2/3/22: Patient up in wheelchair throughout shift, increased confusion noted, accepted all medications, poor food intake, patient accepted only a couple small bites for lunch and breakfast, accepted 75% of shake, fluids provided and encouraged throughout shift.
-The progress note did not document that staff made attempts to physically assist or encourage the resident with eating during her meals.
A progress note dated 2/4/22 was the only progress noted which documented physical assistance with eating was attempted with the resident. It read in pertinent part: Patient up in wheelchair throughout shift, refused medications whole, accepted medications crushed with pudding, continues with poor food intake, assistance with meals provided, patient accepted 25% of breakfast and 25% of lunch, and 100% of ice cream, fluids provided and encouraged throughout the shift.
V. Interviews
DA #2 was interviewed on 2/8/22 at 8:37 a.m. DA #2 said Resident #16 had just started on an assist to dine program on 2/7/22. She said the resident had not been eating well in her room, so the facility wanted to bring her to the dining room to see if providing her with more assistance would encourage her to eat. DA #2 said when residents were on an assist to dine program it meant that CNAs were supposed to help them to eat if possible.
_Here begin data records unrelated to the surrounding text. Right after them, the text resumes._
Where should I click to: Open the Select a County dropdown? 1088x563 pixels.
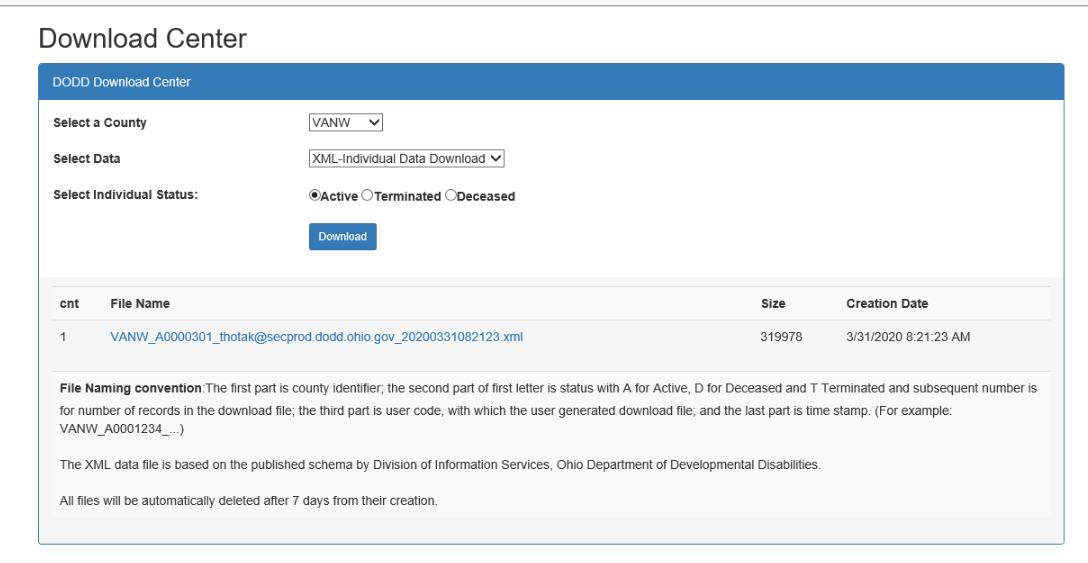point(346,122)
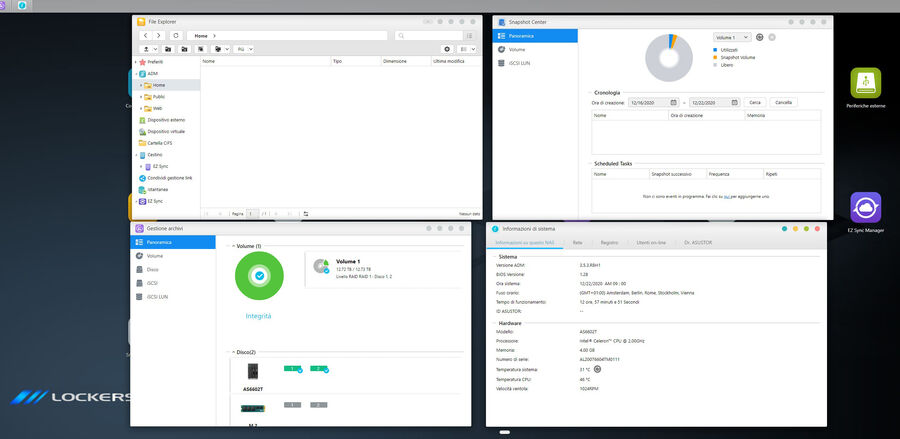The width and height of the screenshot is (900, 439).
Task: Click the Cerca button
Action: click(755, 102)
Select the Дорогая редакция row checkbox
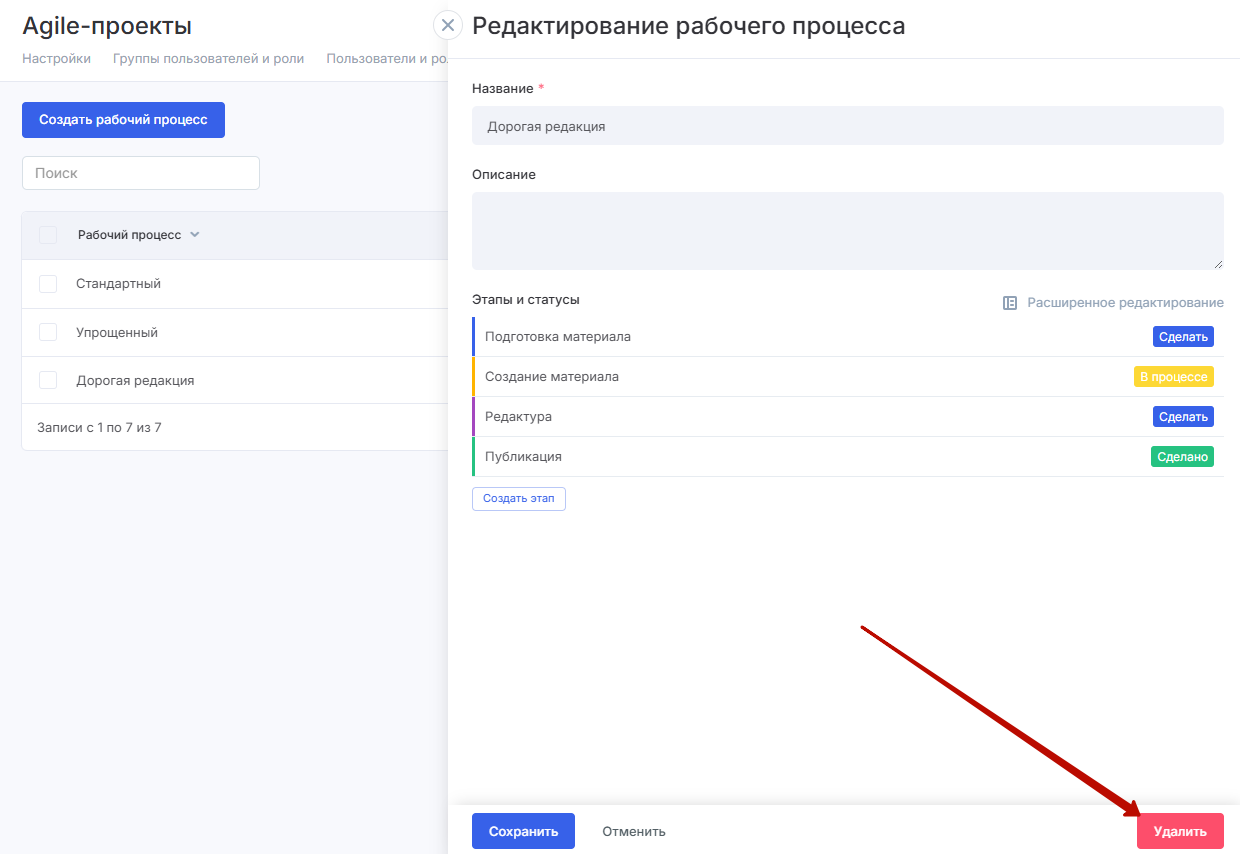The image size is (1240, 854). (48, 380)
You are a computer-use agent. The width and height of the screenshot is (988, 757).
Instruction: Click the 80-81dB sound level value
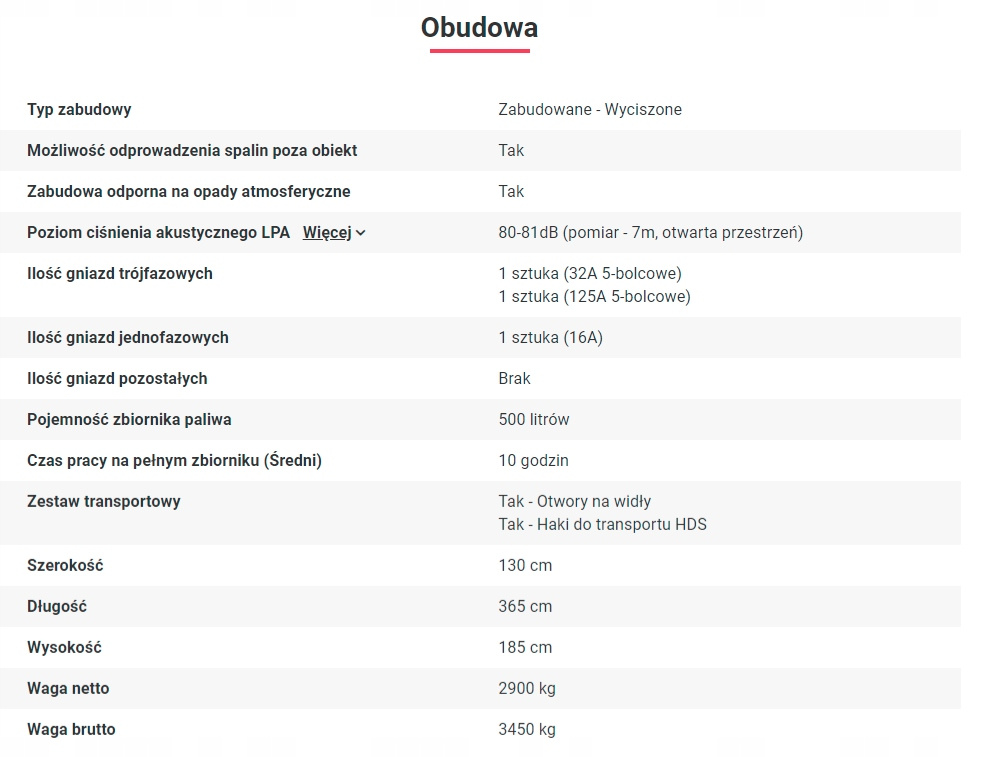[650, 233]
The wound care nurse (WCN) was interviewed on 2/8/22 at 11:29 a.m. The WCN said Resident #16 had a decline in eating around 1/6/22 and had been started on an assist to dine program on 2/7/22. She said CNAs received a list of residents who were on an assist to dine program and the amount of assistance each resident needed for eating. The WCN said Resident #16 did not often allow staff to physically assist her with eating, however she said staff were to encourage her with eating even if she did not allow them to physically assist her. She said if the resident became agitated during their attempts to assist or encourage her with eating, the CNA should return periodically throughout the meal and continue to attempt to assist the resident. The WCN said CNAs were instructed to attempt to assist residents at least two to three times during a meal. She said she encouraged staff to wait about 10 or 15 minutes and then re-approach the resident and attempt to assist her with eating again. She said Resident #16 did not accept physical eating assistance, however she would drink some fluids with encouragement and cueing from staff.
-Although, the WCN said the resident did not accept physical eating assistance, the observations conducted during the survey showed that staff did not consistently make attempts to physically assist the resident with eating her meals. (see observations above).
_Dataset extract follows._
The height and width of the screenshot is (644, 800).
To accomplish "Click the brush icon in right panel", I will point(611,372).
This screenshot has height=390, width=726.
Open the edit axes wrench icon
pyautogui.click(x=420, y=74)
The RD was interviewed on 2/8/22 at 2:06 p.m. The RD said Resident #16 was maintaining a stable weight until her recent decline in January 2022. She said beginning about 1/16/22, the resident stopped eating much. The RD said the resident was placed on an assist to dine program on 2/7/22. She said the resident's program was set up for staff to provide her encouragement for eating or maximum physical assistance for eating if the resident would accept the physical assistance from the staff.
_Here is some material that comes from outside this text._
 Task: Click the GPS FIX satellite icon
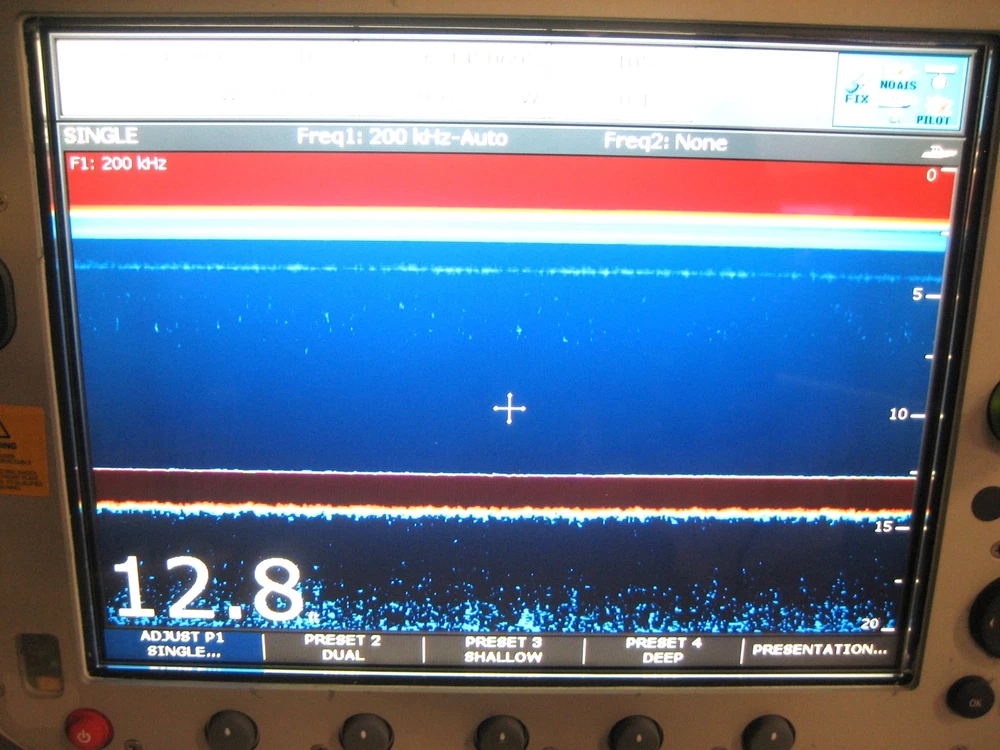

-The RD indicated the resident had stopped eating much around 1/16/22, but the facility did not recommend the assist to dine program until 2/7/22, almost three weeks later.
The DON was interviewed on 2/9/22 at 10:21 a.m. The DON said Resident #16 had not been eating well and had been started on an assist to dine program on 2/7/22. She said the program for the resident was probably still new to the staff. She said assist to dine meant that staff were to assist residents with eating. The DON said the level of assistance varied with each resident. She said some residents required extensive physical assistance while others required only cueing and encouragement. She said Resident #16 did not often accept physical assistance with eating, however staff should attempt to physically assist her. The DON said if the resident declined physical assistance with eating, staff should continue to check on the resident and offer encouragement several times throughout a meal. She said staff should not just check on the resident one time and then not check back to see if she was eating.